Aufgabe: Wie heißt laut dem Text über Korruption in Österreich der Missbrauch staatlicher Mittel zum eigenen Nutzen oder zum Nutzen der eigenen Partei im normalen Wirtschaftsleben?

Österreich wird vom wahrscheinlich größten Korruptionsskandal seiner Geschichte geplagt. Das ist hier  schon mehrfach aufgezeigt worden. Das hindert aber Politik und Medien nicht, die Bestechung auf Kosten der Steuerzahler ungeniert fortzusetzen. Da auch dem Rechnungshof nichts einfällt, wie man den Sumpf wirkungsvoll trockenlegen kann (vielleicht will auch er sich nicht ernsthaft mit den Medien anlegen), seien hier einige konkrete Vorschläge gemacht.

Die traditionelle Korruption besteht in der Annahme eines Vorteils durch Beamte oder Politiker, und zwar in Hinblick auf ihr Amt. Korruption ist aber auch in umgekehrter Form möglich: Nämlich als Missbrauch von staatlichen Mitteln, um sich selbst oder der eigenen Partei zu nutzen. Das ist also das, was im normalen Wirtschaftsleben als Untreue bezeichnet und bestraft wird.

Bereitgestellte Daten:

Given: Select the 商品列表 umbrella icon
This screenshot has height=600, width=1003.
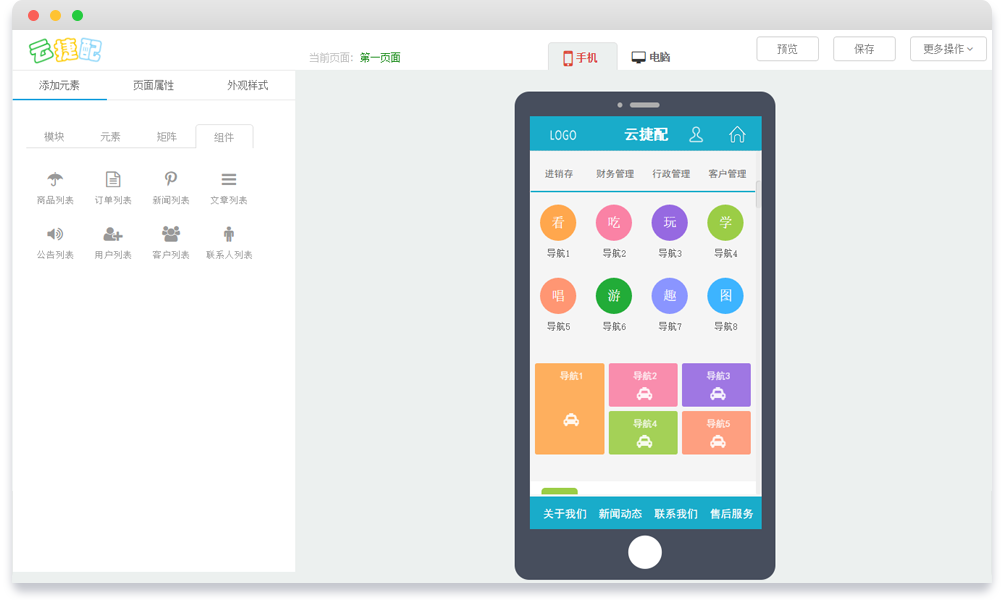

Übungsergebnis: Untreue.